As a consortium, the PGSP-Stanford Psy.D. program is a joint venture between Palo Alto University and Stanford Medicine's Psychiatry and Behavioral Sciences. As such, faculty at the two institutions share responsibility for all aspects of teaching, supervision, mentorship, and practicum planning. Likewise, we have joint Directors of Clinical Training. I represent the PAU “arm” of the program and my colleague, Dr. Kimberly Hill represents the Stanford “arm” of the program. Dr. Hill and I share the responsibility for overseeing the PsyD Consortium, including course planning, curriculum development, clinical training, admissions, and compliance with APA Accreditation regulations. More than anything, we’re excited about making this program the very best it can be for students and faculty alike. It’s an unusual arrangement, but I think it works really well. Before coming to PAU, I was the DCT of the APA-Accredited Combined program in Counseling, Clinical, and School Psychology at UC-Santa Barbara.
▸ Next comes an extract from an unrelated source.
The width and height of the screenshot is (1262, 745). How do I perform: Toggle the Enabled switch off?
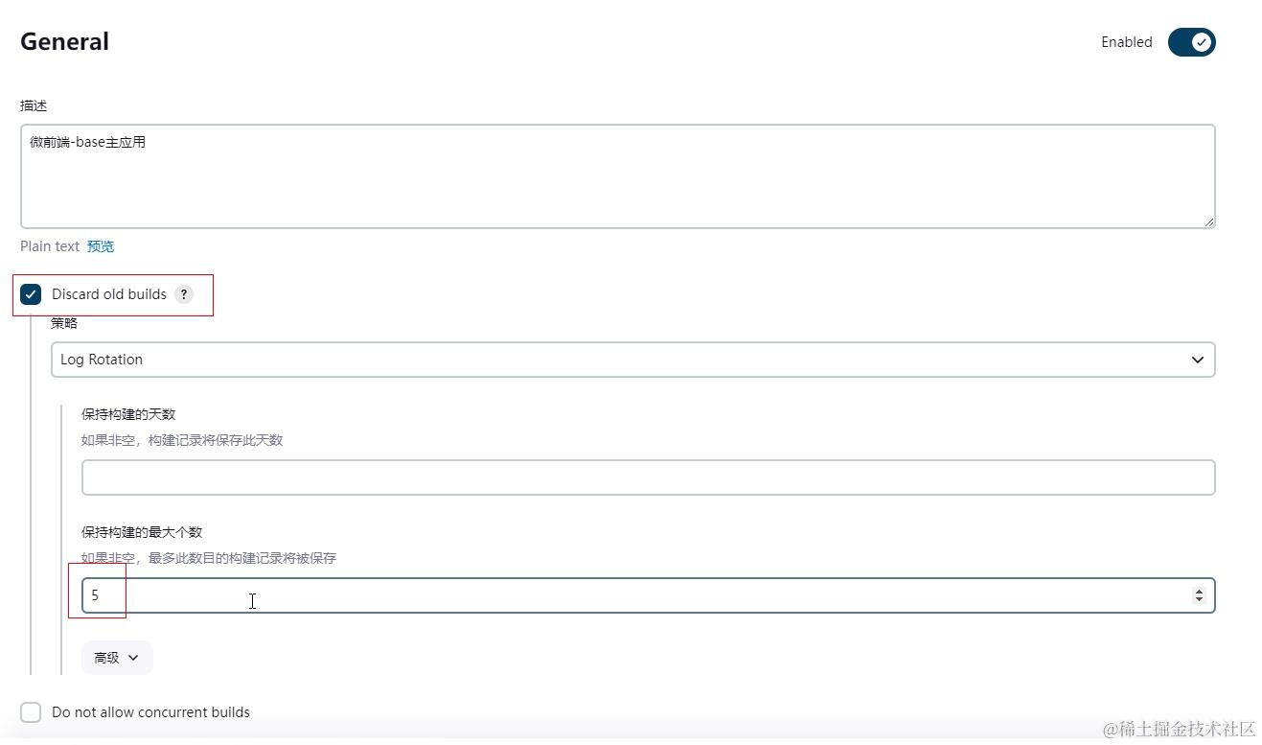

What's your favorite sport? Why?

Even though I work with a number of athletes, coaches, sport teams, and parent supporters, I’m not a big sports fan. I’m a fan of athletes or other people who appreciate the opportunity to challenge themselves and take risks. I love hearing about sports from the athletes who play them and by the same token, I love hearing artists and writers talk about their work and even the challenging leaps that people take to perform well in stressful occupations. I’m a fan of people who challenge themselves, who risk failure, and look for ways to have healthy balance in their lives. I don’t do much performance-enhancement work, but rather I provide therapy services for athletes who are struggling with depression, anxiety, family problems, etc., that might be impacting the overall quality of their lives (including their sports). The only sport that I follow with any regularity is professional cycling and that’s because I was a competitive cyclist myself for 25 years. Now that I’m a competitive runner, I enjoy watching some running, but I don’t really care to watch any other sports unless I’m working with the team.

What's been your biggest adventure? What did you like about it?

Tough question. In the past 10 years, I've taken some goofy solo backpacking trips hostel-hopping around Asia, South America, and Africa. But I think that my biggest adventure was last summer when my wife and I ran six miles up Gibraltar Mountain Road in Santa Barbara to get married. I’m not sure what could be a bigger adventure than that.

What are your research interests? What makes you passionate about them?

Over the past 20 years, most of my work has been in the area of personality assessment with a particular emphasis on performance-based techniques like the Rorschach. More recently, I’ve been much more interested in collaborative and therapeutic models of assessment that actually serve a therapeutic function for the patient. Research is pretty clear that the greatest promise of assessment is not merely in its diagnostic function but rather in the potential for assessment results to provide a transformative way for patients to learn about themselves. It’s wonderfully powerful work. These days, however, much of my work is in the utility of assessment with marginalized populations. I’m currently co-editing a book on Diversity-Sensitive Personality Assessment, with my colleague Radhika Krishnamurthy.

Much of my passion these days is on my clinical work and teaching, however. In my private practice (www.sparccal.com), I’m working closely with schools, coaches, and teams to promote healthy sport participation and life balance among children and adolescents. We live in a very high-pressure society here, so I’m always working to help make sports and physical activity fun for kids (and not another thing for them or their parents to be stressed about). I frequently give talks to parent groups and sports teams as well. I have a general private practice caseload, but I enjoy working with men and boys, and athletes of all genders, ages, and abilities. And, as always, I’m always striving to be a better teacher, supervisor, and mentor.